Elasticsearch — Runtime & Errors

8. Error handling and edge cases

Exception hierarchy

Most failures extend ElasticsearchException, carrying HTTP status via status(). REST layer maps exceptions in RestController / ElasticsearchException to JSON error bodies with type, reason, stack_trace (if enabled).

ElasticsearchStatusException — explicit REST status
ClusterBlockException — index/cluster blocked (read/write/metadata)
IndexNotFoundException, DocumentMissingException
VersionConflictEngineException — OCC failure at engine
CircuitBreakingException — JVM heap / request breaker tripped

ActionListener pattern

Async throughout: transport actions take ActionListener<Response>. Composed via ActionListener#delegateFailure, SubscribableListener. Failures propagate to listener without blocking threads.

Validation layers

REST param parsing (RestRequest)
ActionRequest#validate() → ActionRequestValidationException
Cluster blocks check (master actions, search, bulk)
Shard-level engine exceptions (per bulk item)

Retries

Clients expected to retry 429/503 with backoff (not automatic in server)
Internal: peer recovery retries, snapshot retries, repository blob retries
Master task resubmission on NotMasterException in some paths

Circuit breakers

CircuitBreakerService tracks in-flight bytes (fielddata, request, accounting). RestController checks in-flight HTTP breaker before dispatch. Search aggregations use BreakerService on big structures.

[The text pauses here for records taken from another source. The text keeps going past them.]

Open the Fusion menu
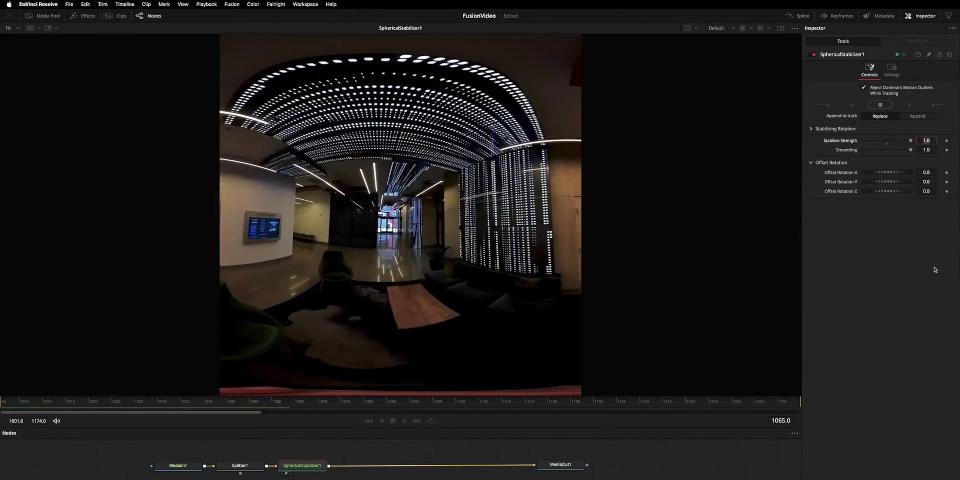This screenshot has width=960, height=480. (231, 4)
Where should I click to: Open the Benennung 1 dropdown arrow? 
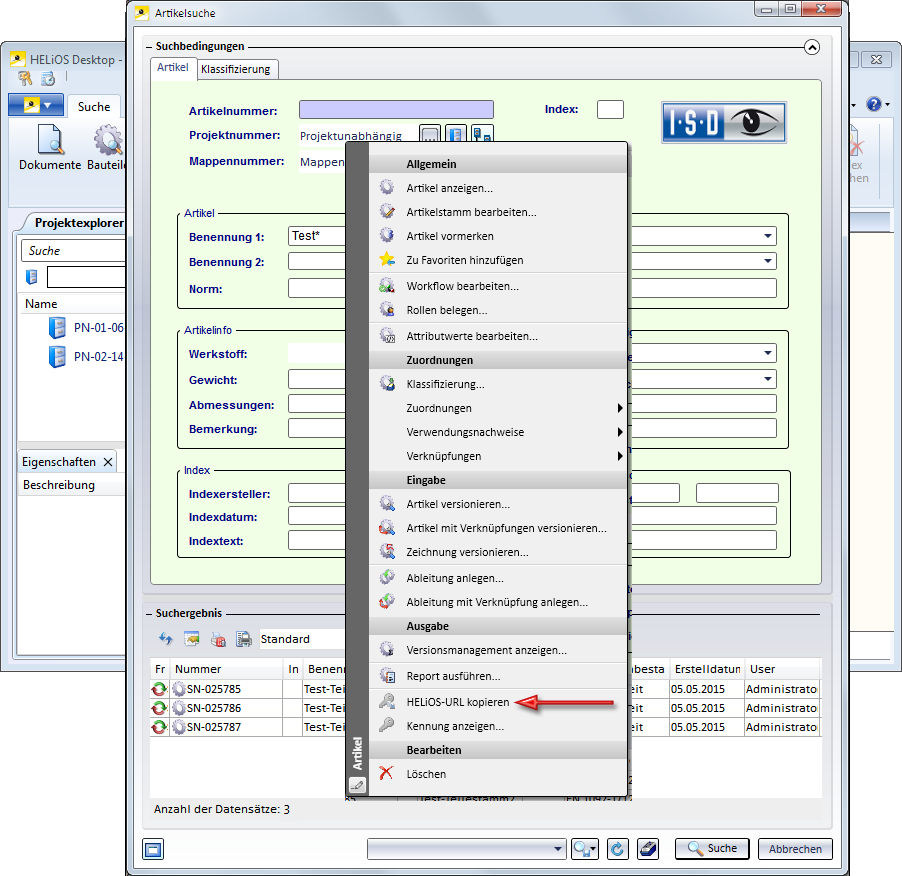click(x=768, y=237)
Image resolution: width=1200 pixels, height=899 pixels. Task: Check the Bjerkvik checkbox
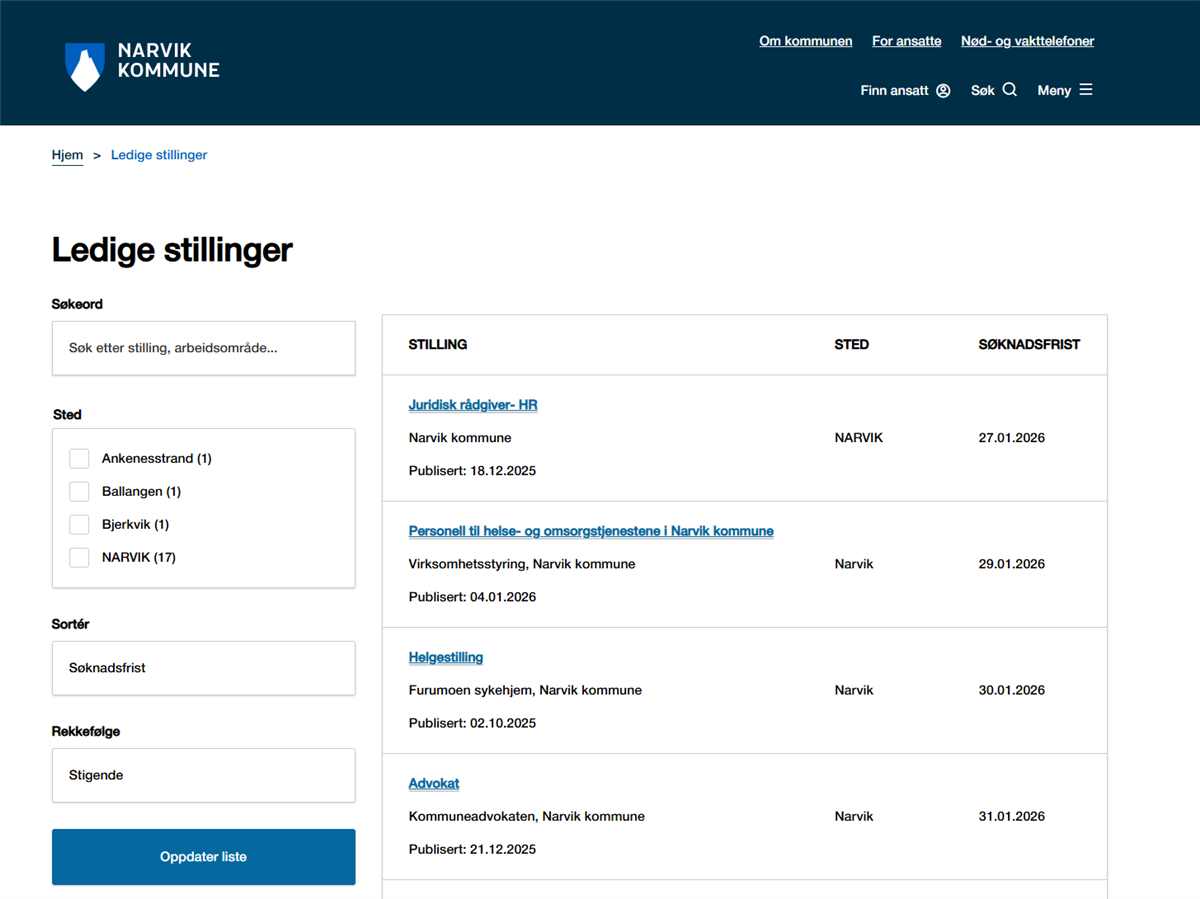(x=79, y=525)
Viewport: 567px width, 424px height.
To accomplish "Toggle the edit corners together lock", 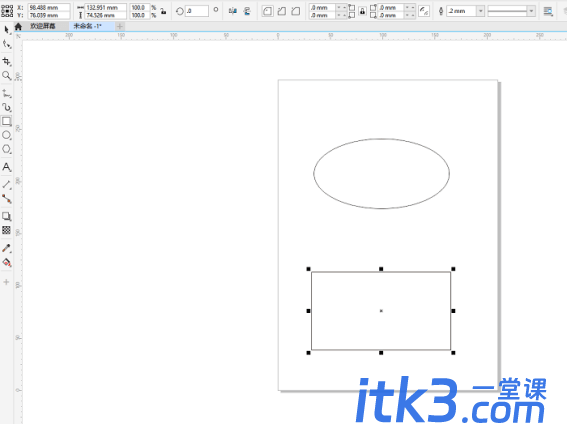I will click(x=362, y=11).
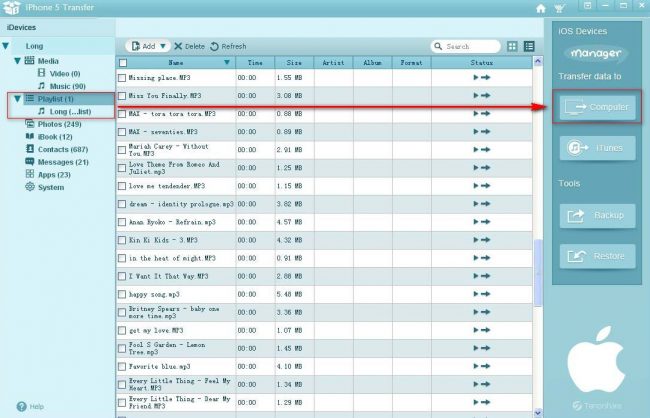Click the Delete toolbar button

189,46
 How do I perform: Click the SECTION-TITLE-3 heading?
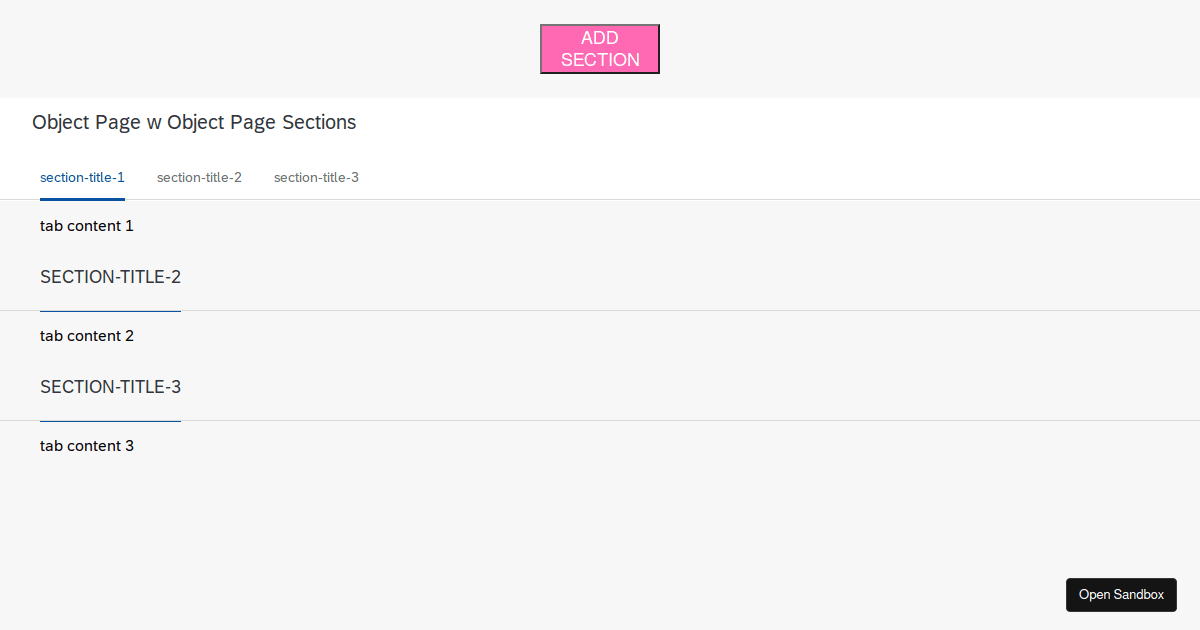click(x=110, y=387)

9. Concurrency and lifecycle

Thread pools

Pool	Typical work
`write`	Indexing, bulk shard ops
`search`	Query/fetch phases
`search_coordination`	Search coordinator merge
`management`	Cluster state tasks (master)
`generic`	Misc async work
`snapshot`	Snapshot threads
`refresh`	Scheduled refresh

Rule: TransportService threads must not execute blocking Lucene IO; shard operations use Engine with internal locking / AsyncIOProcessor for translog fsync.

Locking & consistency

Primary shard — single writer; seq_no ordering
Engine — KeyedLock per id for concurrent index/delete same doc
Cluster state — single-threaded master service; immutable published states
IndexShard — ReentrantLock for engine lifecycle
Translog — fsync serialisation via AsyncIOProcessor

Cancellation

TaskManager registers tasks with parent links. Search uses CancellableTask; HTTP channel close triggers cancel. SearchTaskWatchdog kills long searches.

Shutdown

Node.close() → reverse start order
  HTTP stop → cluster leave → indices close → thread pool shutdown
  Plugins LifecycleComponent.stop() → NodeEnvironment.close()

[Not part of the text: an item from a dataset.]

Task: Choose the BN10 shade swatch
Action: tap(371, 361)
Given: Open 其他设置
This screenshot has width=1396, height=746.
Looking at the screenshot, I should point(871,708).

Shard flush on close attempts to persist translog + Lucene commit.

Security-sensitive paths

x-pack Security plugin — ActionFilter for authz before actions
EntitlementBootstrap — limits plugin native/file/network access (JDK 24+)
SecureSettings — keystore secrets never logged
Scripting sandbox — Painless whitelist; other langs restricted

10. Important code walkthroughs

Walkthrough 1 — TransportAction.execute

Purpose: Universal entry for all named actions (index, search, admin).

execute(task, request, listener) calls handleExecution.
Registers task with TaskManager (for cancellation, headers).
Runs each ActionFilter in order (security, logging).
Dispatches doExecute on the action's Executor thread pool.
Listener receives response or exception; resources released via Releasables.

Why it matters: Adding a new API requires a new TransportAction subclass + registration in ActionModule + optional RestHandler. Forgetting registration → "No handler for action".

Break risk: Running doExecute on wrong executor can block transport threads and stall the cluster.

TransportAction.execute

Walkthrough 2 — InternalEngine.index

Purpose: Apply a single index operation on the primary with Lucene + translog semantics.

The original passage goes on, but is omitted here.